== EXERCISE OBJECTIVE ==
For the records that follow, return only the count of lines containing the string "next".

[Stored data entries]
┄┄┄┄┄┄┄┄┄┄

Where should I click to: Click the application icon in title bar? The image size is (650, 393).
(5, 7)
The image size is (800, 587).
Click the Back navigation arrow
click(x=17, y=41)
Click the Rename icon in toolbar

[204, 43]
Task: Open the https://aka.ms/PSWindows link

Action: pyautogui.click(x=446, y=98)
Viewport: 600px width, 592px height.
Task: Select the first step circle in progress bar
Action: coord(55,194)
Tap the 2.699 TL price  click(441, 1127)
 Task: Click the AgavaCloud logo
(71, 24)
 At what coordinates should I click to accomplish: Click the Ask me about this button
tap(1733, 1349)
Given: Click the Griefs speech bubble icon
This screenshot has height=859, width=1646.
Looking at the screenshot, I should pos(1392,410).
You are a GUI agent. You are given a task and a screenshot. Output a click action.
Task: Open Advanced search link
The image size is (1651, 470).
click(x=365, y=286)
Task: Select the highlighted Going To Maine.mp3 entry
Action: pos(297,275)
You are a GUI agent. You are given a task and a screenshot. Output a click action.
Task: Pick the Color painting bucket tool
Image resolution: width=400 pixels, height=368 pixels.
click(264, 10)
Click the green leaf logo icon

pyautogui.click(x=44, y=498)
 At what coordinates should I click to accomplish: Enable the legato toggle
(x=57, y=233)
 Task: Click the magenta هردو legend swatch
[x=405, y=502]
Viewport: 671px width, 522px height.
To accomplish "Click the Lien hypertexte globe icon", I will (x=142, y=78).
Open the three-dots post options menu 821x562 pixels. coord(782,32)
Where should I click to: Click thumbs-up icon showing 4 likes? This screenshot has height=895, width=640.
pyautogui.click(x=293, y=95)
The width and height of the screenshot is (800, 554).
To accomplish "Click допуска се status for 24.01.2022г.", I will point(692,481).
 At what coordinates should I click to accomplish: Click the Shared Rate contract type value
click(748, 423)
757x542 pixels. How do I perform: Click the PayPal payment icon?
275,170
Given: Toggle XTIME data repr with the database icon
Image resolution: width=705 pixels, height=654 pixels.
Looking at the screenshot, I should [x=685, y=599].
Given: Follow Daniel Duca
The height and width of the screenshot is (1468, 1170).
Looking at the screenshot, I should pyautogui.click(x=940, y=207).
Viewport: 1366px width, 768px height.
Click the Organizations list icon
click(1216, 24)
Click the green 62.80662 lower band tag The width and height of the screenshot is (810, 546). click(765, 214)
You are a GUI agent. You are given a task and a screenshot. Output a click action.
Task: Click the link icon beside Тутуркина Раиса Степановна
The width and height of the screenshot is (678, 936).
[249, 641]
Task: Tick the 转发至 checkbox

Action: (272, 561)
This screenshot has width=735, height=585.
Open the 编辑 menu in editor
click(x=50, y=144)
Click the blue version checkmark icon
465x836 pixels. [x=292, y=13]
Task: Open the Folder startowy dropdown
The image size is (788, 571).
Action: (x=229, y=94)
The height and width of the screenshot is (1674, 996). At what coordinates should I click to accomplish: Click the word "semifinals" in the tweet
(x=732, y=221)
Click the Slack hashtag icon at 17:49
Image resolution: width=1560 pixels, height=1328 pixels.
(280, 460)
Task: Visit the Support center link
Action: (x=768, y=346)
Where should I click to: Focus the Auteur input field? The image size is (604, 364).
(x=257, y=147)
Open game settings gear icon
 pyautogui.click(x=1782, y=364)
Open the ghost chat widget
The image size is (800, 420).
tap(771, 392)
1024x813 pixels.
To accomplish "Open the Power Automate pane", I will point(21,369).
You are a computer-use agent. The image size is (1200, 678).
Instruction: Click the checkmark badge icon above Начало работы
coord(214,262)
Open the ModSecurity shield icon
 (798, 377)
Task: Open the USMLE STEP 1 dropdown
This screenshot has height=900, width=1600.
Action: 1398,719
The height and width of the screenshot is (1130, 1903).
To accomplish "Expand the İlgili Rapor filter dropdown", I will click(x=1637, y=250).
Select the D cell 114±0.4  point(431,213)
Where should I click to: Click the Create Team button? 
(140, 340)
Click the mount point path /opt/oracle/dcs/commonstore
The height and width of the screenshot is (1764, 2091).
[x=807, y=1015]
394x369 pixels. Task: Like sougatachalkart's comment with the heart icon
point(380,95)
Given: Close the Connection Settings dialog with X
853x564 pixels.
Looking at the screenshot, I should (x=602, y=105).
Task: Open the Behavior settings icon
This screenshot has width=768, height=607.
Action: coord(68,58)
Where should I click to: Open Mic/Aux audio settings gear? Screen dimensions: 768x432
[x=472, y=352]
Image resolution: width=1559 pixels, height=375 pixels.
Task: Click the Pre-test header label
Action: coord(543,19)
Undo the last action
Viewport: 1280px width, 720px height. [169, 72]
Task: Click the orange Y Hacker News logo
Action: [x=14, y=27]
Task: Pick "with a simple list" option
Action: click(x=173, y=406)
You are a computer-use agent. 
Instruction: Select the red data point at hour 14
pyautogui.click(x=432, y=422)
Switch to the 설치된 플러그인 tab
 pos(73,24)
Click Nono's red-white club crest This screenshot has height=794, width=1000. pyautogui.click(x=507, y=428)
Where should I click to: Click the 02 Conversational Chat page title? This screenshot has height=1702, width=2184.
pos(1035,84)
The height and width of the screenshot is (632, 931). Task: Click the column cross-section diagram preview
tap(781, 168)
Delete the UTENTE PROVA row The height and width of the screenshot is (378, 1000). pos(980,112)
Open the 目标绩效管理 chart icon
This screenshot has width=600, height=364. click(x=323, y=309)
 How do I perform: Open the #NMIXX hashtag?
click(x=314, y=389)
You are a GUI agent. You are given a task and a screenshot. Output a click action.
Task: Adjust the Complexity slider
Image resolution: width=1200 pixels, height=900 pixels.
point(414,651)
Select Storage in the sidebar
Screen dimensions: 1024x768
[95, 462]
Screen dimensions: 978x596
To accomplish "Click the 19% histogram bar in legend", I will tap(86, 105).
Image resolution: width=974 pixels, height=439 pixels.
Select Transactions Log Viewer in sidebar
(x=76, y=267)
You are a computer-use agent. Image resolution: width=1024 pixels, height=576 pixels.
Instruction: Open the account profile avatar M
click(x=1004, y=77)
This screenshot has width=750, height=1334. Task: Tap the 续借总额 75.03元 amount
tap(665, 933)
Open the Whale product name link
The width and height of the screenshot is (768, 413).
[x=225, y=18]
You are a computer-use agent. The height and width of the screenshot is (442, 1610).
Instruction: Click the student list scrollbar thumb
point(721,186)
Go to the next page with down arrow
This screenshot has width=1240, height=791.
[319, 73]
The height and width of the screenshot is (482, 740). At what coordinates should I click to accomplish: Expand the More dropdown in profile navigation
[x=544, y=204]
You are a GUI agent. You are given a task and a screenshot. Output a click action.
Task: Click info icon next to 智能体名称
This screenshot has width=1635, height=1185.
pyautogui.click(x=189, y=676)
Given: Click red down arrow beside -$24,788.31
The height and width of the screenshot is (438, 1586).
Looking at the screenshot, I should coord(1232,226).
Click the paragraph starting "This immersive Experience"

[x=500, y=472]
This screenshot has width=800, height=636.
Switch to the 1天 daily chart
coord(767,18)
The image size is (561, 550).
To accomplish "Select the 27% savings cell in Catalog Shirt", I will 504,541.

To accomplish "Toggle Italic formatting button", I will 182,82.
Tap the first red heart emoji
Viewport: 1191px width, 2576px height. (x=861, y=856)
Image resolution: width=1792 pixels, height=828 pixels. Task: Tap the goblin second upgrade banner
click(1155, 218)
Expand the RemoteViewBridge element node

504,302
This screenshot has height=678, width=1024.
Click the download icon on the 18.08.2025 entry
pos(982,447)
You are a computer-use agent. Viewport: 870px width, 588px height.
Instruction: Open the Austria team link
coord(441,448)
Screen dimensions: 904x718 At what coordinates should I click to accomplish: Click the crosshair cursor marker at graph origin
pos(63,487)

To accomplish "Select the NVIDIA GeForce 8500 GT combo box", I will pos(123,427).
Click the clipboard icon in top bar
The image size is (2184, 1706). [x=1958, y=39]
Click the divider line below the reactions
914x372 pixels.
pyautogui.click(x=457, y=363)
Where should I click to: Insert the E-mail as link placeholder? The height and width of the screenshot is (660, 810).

┄┄┄┄┄┄┄┄┄┄

== EXPECTED OUTPUT ==
2